Thousands of Syrian fighters supported by a small U.S. special operations team launched a major offensive last week to drive Islamic State from the “Manbij pocket”, further east near the Turkish border, which Islamic State has used as a logistics hub.
The U.S.-backed fighters continued to make rapid advances in an offensive against ISIS-held areas in Aleppo province, beginning with the Manbij area where they continued to seize more territory, according to Kurdish sources and the monitor.
The offensive is the second big assault on the self-proclaimed caliphate in recent days after Iraqi forces attempted to storm Falluja in central Iraq.
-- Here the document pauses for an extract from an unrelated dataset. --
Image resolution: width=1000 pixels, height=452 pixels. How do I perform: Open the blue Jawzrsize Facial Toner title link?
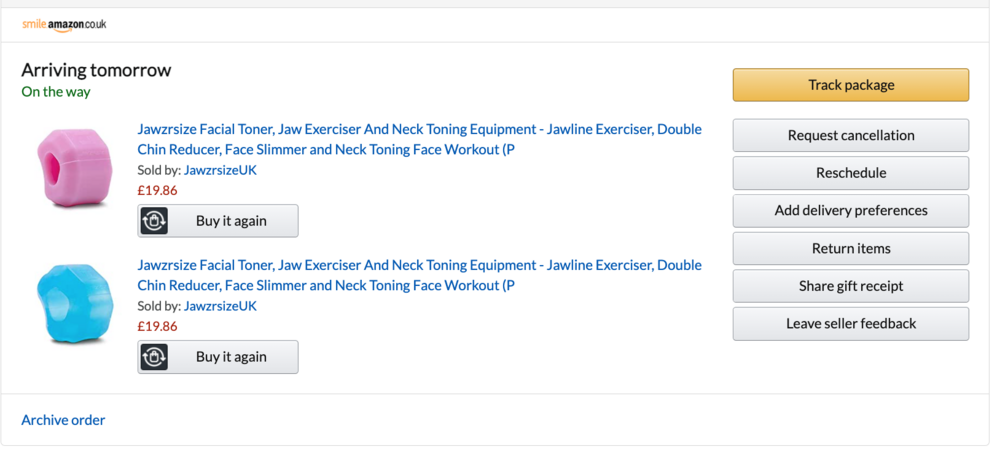[420, 275]
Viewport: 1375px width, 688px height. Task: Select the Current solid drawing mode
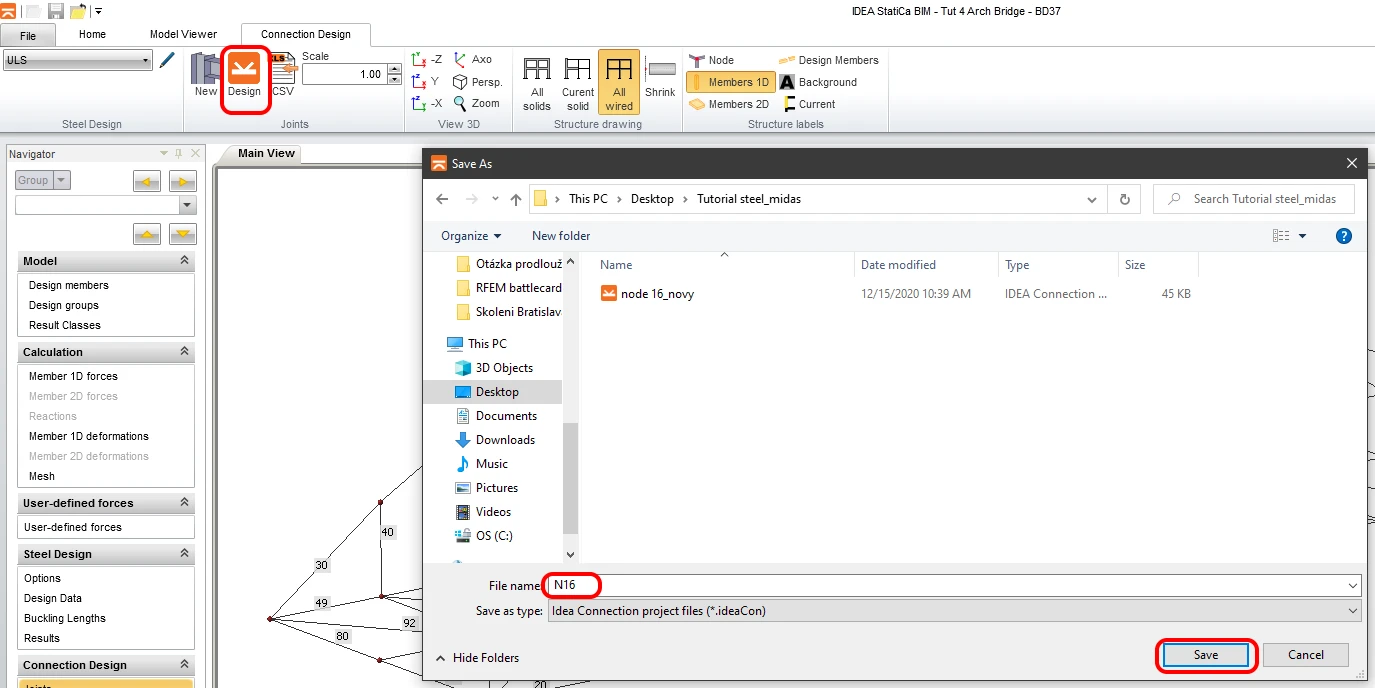point(578,81)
That thrust, supported by U.S. special forces, aims to deny Islamic State any access to the Turkish frontier, which is crucial for supplies of arms and food.
The Observatory said that these forces were able to reach nearly 5 to 6 km from Manbij town, further tightening the noose around the militants by cutting the town’s main supply routes with Raqqa and laying siege to their fighters dug in the city.
“We made big progress and we are trying to ensure the safety of civilians before we begin our assault on the town,” Sharfan Darweesh, a spokesman for the Military Council for Manbij, a tribal group affiliated with the U.S. backed Syria Democratic Forces (SDF) was quoted as saying.
Turkish President Tayyip Erdogan said on Thursday the U.S.-backed offensive was largely being carried out by Arab rather than Kurdish fighters, in a sign of tacit approval for the operation.
The Syria Democratic Forces alliance includes the Kurdish YPG militia, which Turkey views as a terrorist organization and an extension of the Kurdistan Workers Party militant group, which has waged a three-decade insurgency for Kurdish autonomy in Turkey’s southeast.